そう言えば、恭平には騎士としての素養があったと亜美は思い出す。空中庭園で初めて恭平に出会ったとき。戦闘の役にも立たぬアシストスーツで必死に足掻き逃げ回り、覚醒までして戦った。恭平の本質に、亜美は少しだけ気づき始めていた。今の時代ナイトアーマーを得るなど、そうそうあることではない。恭平の奥底に、戦いを肯定する部分が存在しているのだ。その片鱗が、今垣間見られている。
「〈見物なんて、随分余裕ね。なら、わたしと遊んでくれないかしら?〉」
ボイスチェンジャーを通した声で仮面の女が、亜美にそう呼びかけてきた。
他の戦士たちは、彼女の指示で恭平にかかり切り。進んで、白き乙女――三島亜美の相手をしようとする者などいない。先ほどまでは、亜美の方から仕掛けていたのだ。
シャープなデザインをした銀色のアマルガムを装着した仮面の女は、片手剣を手に向かってくる。

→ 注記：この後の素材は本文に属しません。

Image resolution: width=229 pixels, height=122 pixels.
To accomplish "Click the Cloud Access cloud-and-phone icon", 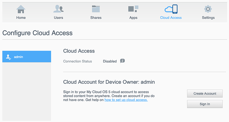I will (x=171, y=9).
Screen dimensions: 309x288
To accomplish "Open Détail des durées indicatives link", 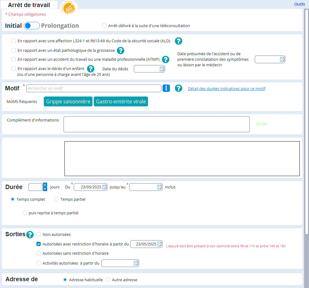I will click(226, 89).
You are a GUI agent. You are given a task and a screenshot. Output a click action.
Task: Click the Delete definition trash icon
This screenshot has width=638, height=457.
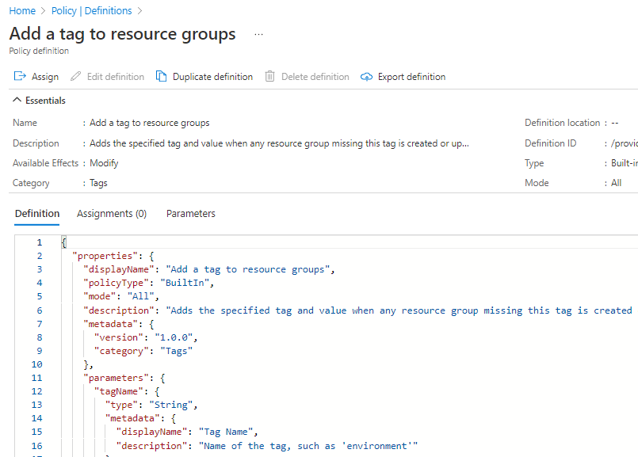(x=270, y=77)
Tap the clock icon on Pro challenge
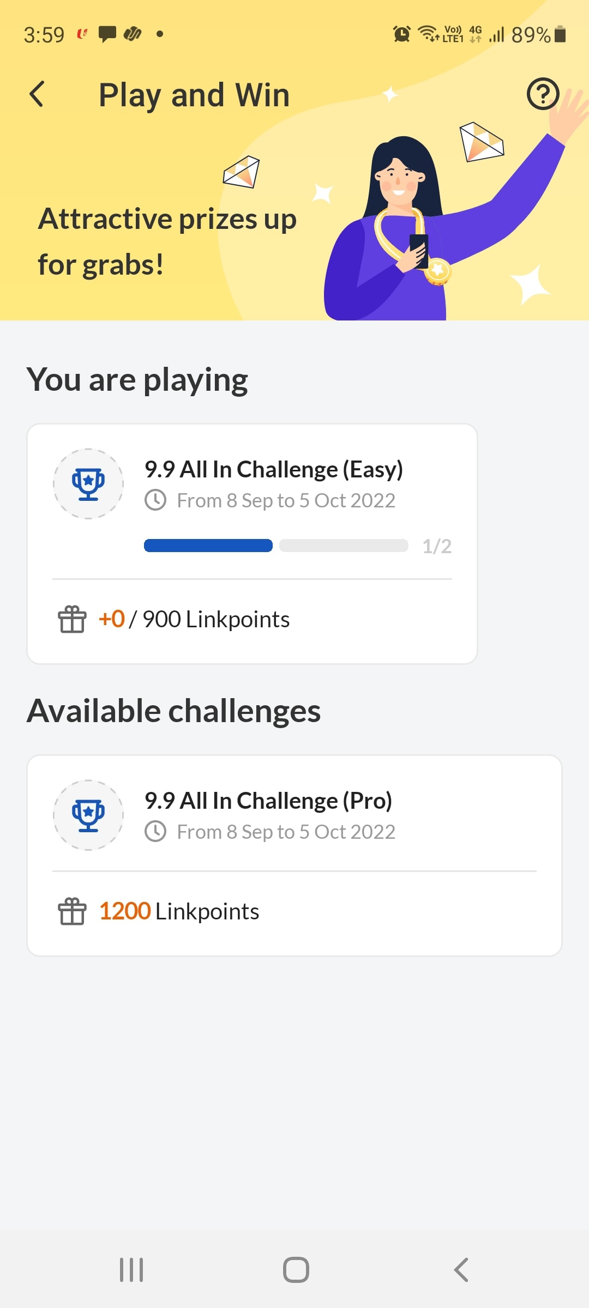589x1308 pixels. coord(155,832)
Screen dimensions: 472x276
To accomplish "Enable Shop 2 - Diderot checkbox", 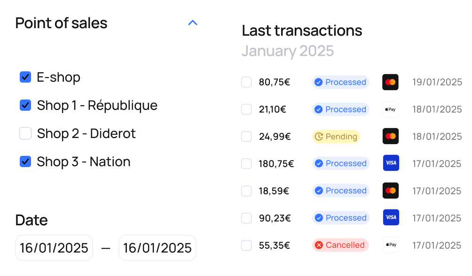I will coord(25,133).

さっと、亜美の顔に真剣さが宿る。以前、空中庭園での戦闘でも感じたことだが、この仮面の女はかなり強い。
ロングソードと片手剣が、ぶつかり合う。
亜美をハッとさせるほど、仮面の女が繰り出した斬撃は、熟達したものだった。
数合打ち合い、亜美と黒ずくめの女は離れ、距離を取る。
――やはり、強い。
この前、黒ずくめの女は近接戦を避けていた。だが、今回は、真っ向から挑んでくる。
銀と黒が動いた。腰から突き出た空制機にぱっと青白い光の粒子を散らせ、さっとスピードの乗った動きで亜美に接近する。構えた片手剣を打ち込んでくるかと思えばそうではなく、亜美を掠めるように急激に角度を変え通り過ぎていく。

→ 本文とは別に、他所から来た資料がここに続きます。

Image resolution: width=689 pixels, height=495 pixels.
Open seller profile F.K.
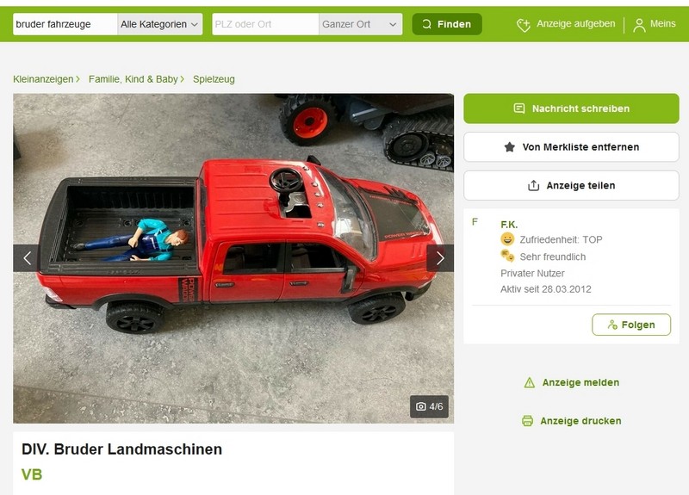pyautogui.click(x=509, y=225)
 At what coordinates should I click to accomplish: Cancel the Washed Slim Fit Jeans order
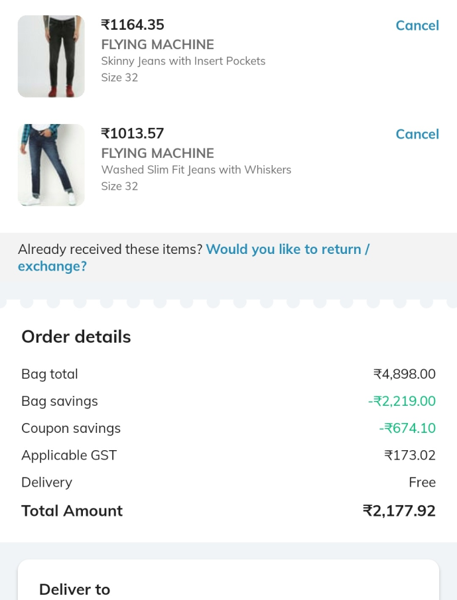coord(417,134)
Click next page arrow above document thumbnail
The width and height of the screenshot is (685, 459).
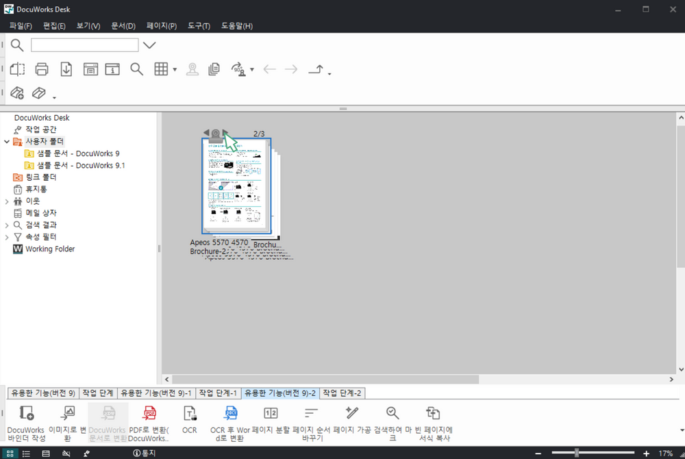[x=225, y=133]
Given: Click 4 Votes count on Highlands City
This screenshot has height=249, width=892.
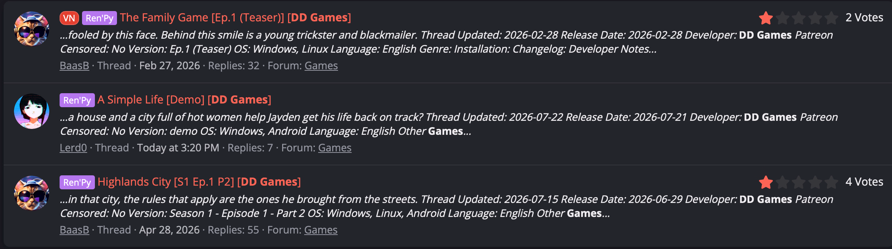Looking at the screenshot, I should [x=864, y=182].
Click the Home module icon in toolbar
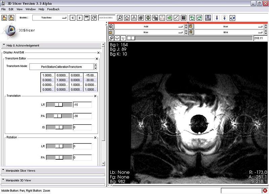Image resolution: width=269 pixels, height=194 pixels. click(127, 18)
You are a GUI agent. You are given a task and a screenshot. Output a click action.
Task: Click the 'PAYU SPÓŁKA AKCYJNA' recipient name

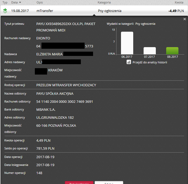pos(55,94)
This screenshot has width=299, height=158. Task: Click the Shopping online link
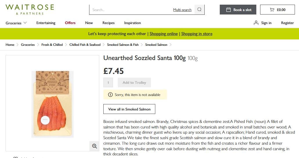coord(163,34)
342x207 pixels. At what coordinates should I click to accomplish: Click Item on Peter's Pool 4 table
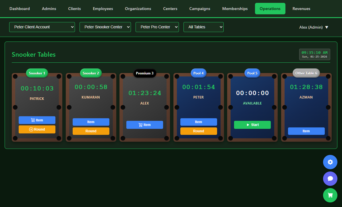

そのとき、亜美は気付かなかった。すれ違う瞬間、亜美の顔近くを仮面の女の盾を装備した左手が通り過ぎていった。それは分かる。が、まさに一瞬の出来事だった。黒ずくめの女は、亜美の右耳に揺れる白いイヤリングを掠め取ったのだ。亜美に全く気付かれぬような手業で。
「〈彼を倒せないんじゃ、話にならないわ。白き乙女の相手なんて冗談じゃない〉」
仮面の女は、仲間に呼びかけた。
「〈これ以上数を減らされたら、逃げられなくなる。その前に、下に落ちた連中を回収して引くわ〉」
その指示で、メンフィスの戦士たちは戦闘を止め、数人が下へ降り残りは撤退を開始した。
「〈君とは、縁がありそうね。素人だった君が、少しの間にそこまで強くなるなんて、感心したわ〉」
最後に、仮面の女は、恭平に緑色のアイレンズを向けた。そのマスクの下の顔が、笑ったように亜美は感じた。